3. But wimpier….oh yeeeeessssssss! Machisimo has no place in My world. It is not necessary to be productive. In fact, it rather distracts them from the most important part of life - Me. I like a “yes” boy. I like turning macho boys into yes boys. Breaking them down is easy. I even like a challenge - because let’s just face it, I never lose.
So what it all really boils down to is mood. Most boys are uni-dimensional. I am a multi-faceted gem. That’s why a Girl must possess MANY slaves. So that on any given day, with any given mood - I can pick over My Hive and say,”You. You there. Crawl over here. Goddess wants to play.”
Quickie Dose of Decadence
Rejects of nature REJOICE! The White Devil has deigned to bless your inconsequential day and turn on the drip for a moment.
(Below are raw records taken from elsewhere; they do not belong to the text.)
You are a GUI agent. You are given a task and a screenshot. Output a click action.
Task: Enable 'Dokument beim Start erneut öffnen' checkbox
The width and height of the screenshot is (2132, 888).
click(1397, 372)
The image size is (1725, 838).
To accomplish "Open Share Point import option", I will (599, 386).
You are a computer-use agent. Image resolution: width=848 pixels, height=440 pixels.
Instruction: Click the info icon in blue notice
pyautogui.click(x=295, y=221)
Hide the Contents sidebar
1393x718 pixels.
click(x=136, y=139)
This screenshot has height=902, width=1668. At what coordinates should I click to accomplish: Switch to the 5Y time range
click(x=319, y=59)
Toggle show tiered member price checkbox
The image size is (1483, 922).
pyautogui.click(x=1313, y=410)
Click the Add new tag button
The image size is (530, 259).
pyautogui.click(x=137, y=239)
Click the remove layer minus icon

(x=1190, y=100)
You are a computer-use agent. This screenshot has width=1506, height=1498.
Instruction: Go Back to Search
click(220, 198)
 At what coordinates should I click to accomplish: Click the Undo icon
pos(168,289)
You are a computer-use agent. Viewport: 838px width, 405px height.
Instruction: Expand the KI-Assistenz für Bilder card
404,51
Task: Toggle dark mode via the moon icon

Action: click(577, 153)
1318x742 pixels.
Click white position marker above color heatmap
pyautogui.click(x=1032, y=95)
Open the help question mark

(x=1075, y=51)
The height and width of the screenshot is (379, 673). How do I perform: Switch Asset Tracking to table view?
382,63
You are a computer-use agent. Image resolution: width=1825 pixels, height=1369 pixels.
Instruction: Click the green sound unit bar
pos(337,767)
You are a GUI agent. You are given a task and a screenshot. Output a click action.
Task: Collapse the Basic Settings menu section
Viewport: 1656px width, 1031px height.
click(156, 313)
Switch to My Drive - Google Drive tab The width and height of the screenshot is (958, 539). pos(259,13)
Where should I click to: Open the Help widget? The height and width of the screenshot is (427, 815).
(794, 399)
Now, go get the rubber band. Wrap it around tightly. You need My dose. I know.
A quick fix, but never painless:
- The Cancun Contribution plate is up to $6800! My trip is paid for ENTIRELY =), and now it’s time for shopping moula!
- I’ve created a devastatingly enslaving new hypnosis Mp3. It’s simply entitled “Obsession”. I’m sure that all of you reading My Journal are quaint with that notion. I decided to….well…. help you fall further down that endless spiral. It’ll be fuuuunnnn….I promise. Hehehehe….
With reference to My calamitous whispers….I’ve got two boys quite jumbled in their little brains right now. dodo thought that he’d sent Me 100k by now, but it’s only about $65,000 so far with no end in sight! I have coerced certain financial information from him (as well as every weakness he possesses) and I must say….yummy!
And trigger made his way to the bank last week, signed up for a $25,000 home equity loan….and doesn’t remember a thing about it. He sees the paperwork and messages Me….only to be entranced into the next step.
lardbelly is officially a human garbage disposal. He’s replaced that Mikey kid….he’ll literally eat ANYTHING for Me! Hahahahaha!!!
I dismissed the mustang for disobedience a month ago or so. Now he’s writing Me ludicrously long love letters. Here’s one hilarious excerpt:
Accept the echo of the slave now banished as Your modicum of ghost. And here, upon the solid stone and granite of the person I will build the shrine for You and not a prison; here the altars will be built that magnify the human person and accepts the burden of the flesh but aspires to a liberation; and the flesh will be exalted in the elevation. The ought-Shrine ought to have been built long ago. Where all is what it ought to be; the tight and long drawn ought of possibility that caresses thought at midnight and makes companion in the silence of the silver moon. I love the otter of the ought, that chatter-ought and tighten taught the knot that ought to find the person to bind quite tight in spirit regulation and ligation.
My, do I churn exceptional grist for the poetic… Oh heartache! Oh devastation! Oh Goddess!
You see little boys…..you can read all about Me. You can stalk My videos on Youtube. But nothing, absolutely NOTHING compares to submitting to Me directly….
It is an experience you’ll never forget.